For example the Services (or any mmc based) UI with no filter/search integrated is absurd. Heck they just "redesigned" Task Manager and none of the tabs have filter/search functionality which is annoying to say the least.
I suppose you can start typing with the inner tab having focus, and it SOMETIMES finds the correct thing, but it isn't reliable and is hidden functionality that people just need to know is a thing.
Props to them adding an address-bar to RegEdit though (in the W10 Creators Update) and multi-tab Powershell terminal. Very welcome and positive improvements.

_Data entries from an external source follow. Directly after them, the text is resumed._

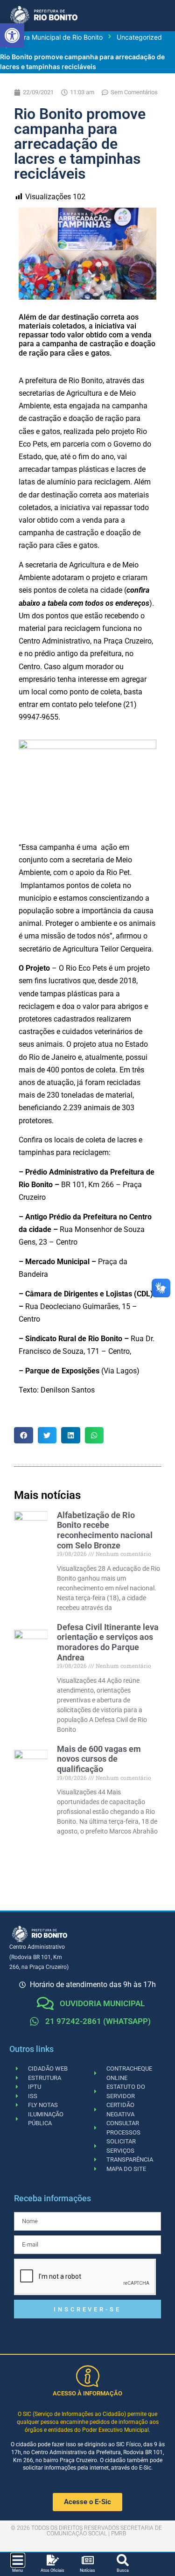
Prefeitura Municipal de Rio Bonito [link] (51, 37)
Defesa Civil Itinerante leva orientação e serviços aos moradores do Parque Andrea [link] (108, 1642)
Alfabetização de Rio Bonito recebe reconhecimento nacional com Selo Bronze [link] (105, 1530)
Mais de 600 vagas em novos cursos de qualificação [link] (99, 1759)
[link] (12, 35)
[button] (23, 1435)
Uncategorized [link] (139, 37)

Wish we had more stuff like that.
I still remember the day I found out the envvar configuration screen had been updated, and finally:
* could be resized so you could see more than 4 envvars at a time, and had a scrollbar taller than 5mm to scroll through the list
* could be resized so you could actually see the entire envvar value without having to slowly move the cursor rightwards or copy it to notepad
* added a bespoke list editor for PATH so you wouldn't forget the separator or paste the new path at entirely the wrong location half the time
At that moment the sun started shining brighter. God was the old dialog unusable shit.
If I suspect a nefarious app is running in the background somewhere I have to manually read the list to find it and kill it.

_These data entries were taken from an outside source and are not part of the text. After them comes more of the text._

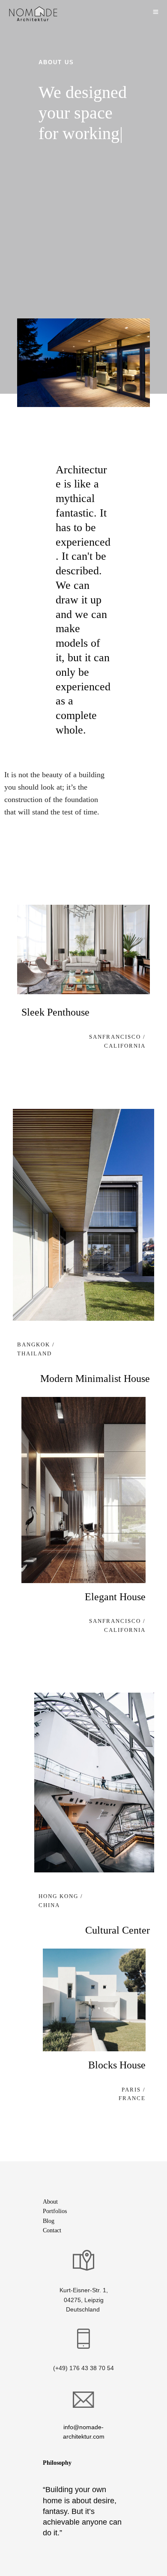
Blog (48, 2221)
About (50, 2202)
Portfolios (55, 2211)
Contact (52, 2230)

End of the day one of two things is happening, either no one influential at MS uses Windows or their structure is so broken that pointing out something like this it isn’t even possible to action the feature to be built.
I'm tired of Microsoft actively making things worse instead of actually improving what they already have.

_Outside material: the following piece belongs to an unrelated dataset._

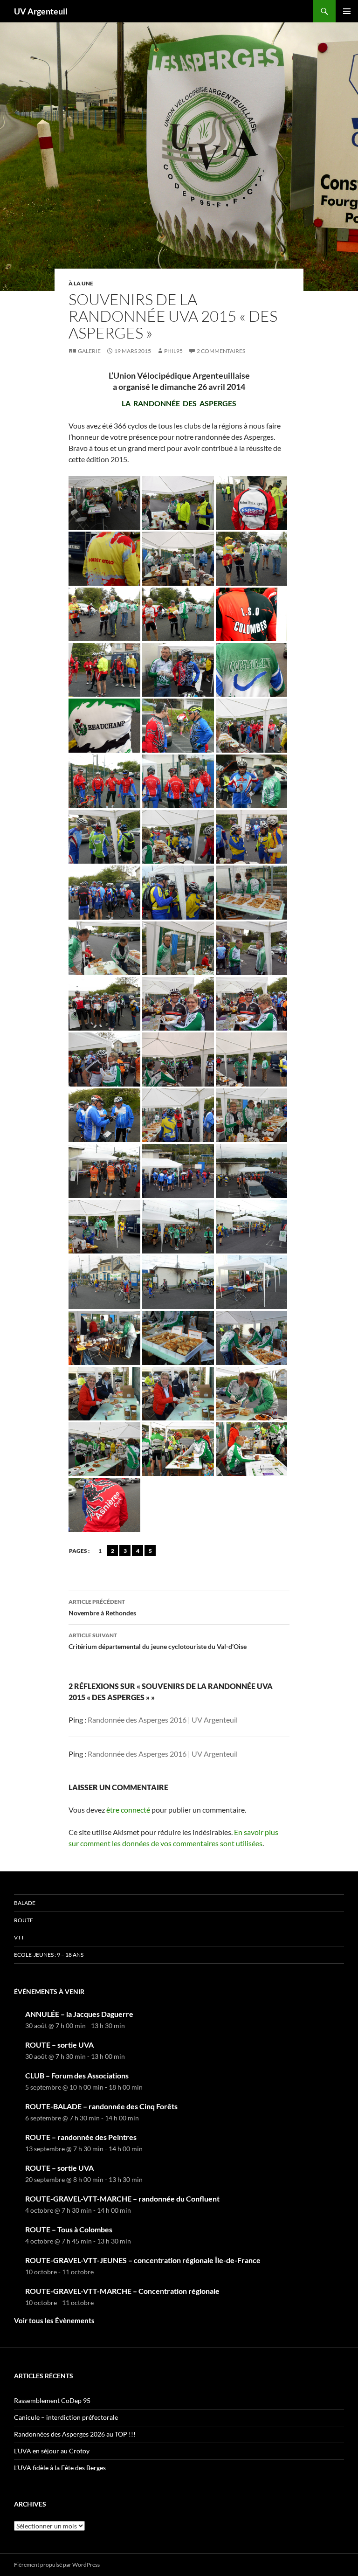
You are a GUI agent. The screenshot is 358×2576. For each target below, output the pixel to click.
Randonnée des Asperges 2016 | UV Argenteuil (163, 1719)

yes, examples include win32, mfc, wpf, winui 2, winui 3 are all UI frameworks that MS has released over the years, all of which are still in active use, some more than others.
For example, WPF is probably one of the most widely used, even though MS keeps trying to kill it.
See https://www.codeproject.com/Articles/620045/Custom-Controls-... (I can't remember where the documentation for this is on MSDN, but I'm sure it's somewhere).
Be aware though Microsoft considers its WinUI 3 framework as the primary framework for implementing its Fluent design language and controls. (WinUI 2 will get you there too but has recently been deprecated.) Win32, common controls, WPF, WinForms, etc. are considered legacy technologies and cannot officially make use of many Fluent styles or controls.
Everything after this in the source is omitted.